Dispersion of tailings in the Knabena—Kvina drainage basin, Norway, 1: Evaluation of overbank sediments as sampling medium for regional geochemical mapping

Molybdenum mining in the Knabena—Kvina drainage basin (1918–1973) left more than eight million tons of tailings in two small lakes in the headwater area of the Knabena river. The piles, that reach above the water surface, were freely eroded until a dam was built to reduce the dispersion in 1976. Sampling of tailings and fluvial sediments took place almost 20 years later. Sampling media were natural sediment sources, 1-cm-thick slices of overbank sediments of various depths, material from the tailings pond, sandbars, stream sediments, fjord sediments, and integrated samples of floodplain surfaces (0–25 cm). In total 734 samples were collected. Chemical analysis (ICP-AES after aqua regia or HNO₃ extraction) showed that overbank sediments at a certain depth represent the pre-industrial trace metal concentrations within the drainage basin. The tailings and recent fluvial sediments were enriched in approximately the same element suite. The highest enrichment factors were obtained for Cu (8–53) and Mo (22–57). Fluvial processes in the tailings pond have probably selectively eroded fine-grained, low-density particles.
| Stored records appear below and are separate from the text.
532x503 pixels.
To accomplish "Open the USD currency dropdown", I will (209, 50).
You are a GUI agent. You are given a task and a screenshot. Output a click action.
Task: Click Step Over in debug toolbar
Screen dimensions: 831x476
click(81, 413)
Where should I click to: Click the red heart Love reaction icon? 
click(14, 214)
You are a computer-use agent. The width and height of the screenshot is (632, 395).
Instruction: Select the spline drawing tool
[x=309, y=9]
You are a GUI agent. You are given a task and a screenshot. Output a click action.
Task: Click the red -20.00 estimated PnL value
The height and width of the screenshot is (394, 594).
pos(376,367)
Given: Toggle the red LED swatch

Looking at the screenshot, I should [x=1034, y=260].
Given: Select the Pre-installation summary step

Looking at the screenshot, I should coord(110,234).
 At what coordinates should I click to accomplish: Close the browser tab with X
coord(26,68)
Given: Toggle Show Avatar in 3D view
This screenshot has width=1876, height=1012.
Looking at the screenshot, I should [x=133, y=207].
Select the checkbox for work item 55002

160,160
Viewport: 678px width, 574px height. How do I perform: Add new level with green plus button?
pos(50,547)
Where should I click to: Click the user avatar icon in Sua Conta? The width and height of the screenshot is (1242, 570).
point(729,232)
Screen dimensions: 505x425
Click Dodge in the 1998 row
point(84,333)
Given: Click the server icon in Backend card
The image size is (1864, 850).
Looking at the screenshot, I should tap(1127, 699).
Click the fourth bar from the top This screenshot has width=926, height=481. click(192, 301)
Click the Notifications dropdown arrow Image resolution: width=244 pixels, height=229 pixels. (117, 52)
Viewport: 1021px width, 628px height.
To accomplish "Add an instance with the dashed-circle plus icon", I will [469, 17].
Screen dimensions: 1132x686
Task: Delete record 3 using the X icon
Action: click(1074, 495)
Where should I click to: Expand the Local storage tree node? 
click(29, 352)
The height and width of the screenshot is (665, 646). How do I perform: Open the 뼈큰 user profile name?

Thus, coarse chalcopyrite may have been left behind, while molybdate associated with fine-grained particles may have been selectively entrained causing dilution of Cu and enrichment of Mo in the downstream fluvial sediments. In the sandbars, the highest Cu and Mo concentrations were found in fine-grained sediments downstream of a low-gradient reach that act as a bedload trap. On the floodplains, it is seen that the first areas to be inundated in a flood situation (proximal to the river and in depressions) have the highest metal concentrations. For regional geochemical mapping it is suggested that overbank sediment profiles along river reaches with a laterally stable or slowly migrating channel, should be sampled. In such floodplains, pre-industrial overbank sediments are usually preserved at depth. In case of laterally unstable reaches upstream of the sampling point, polluted and unpolluted sediments may be interlayered or mixed. Therefore, samples should be collected from various depths or sedimentary units in such profiles. A similar sampling strategy should probably be adopted to detect vertical migration of elements especially in areas with acid rain and low bedrock buffer capacity. To obtain high contrasts between polluted and unpolluted drainage basins, the overbank sediment profiles should be within the proximal part of the floodplain.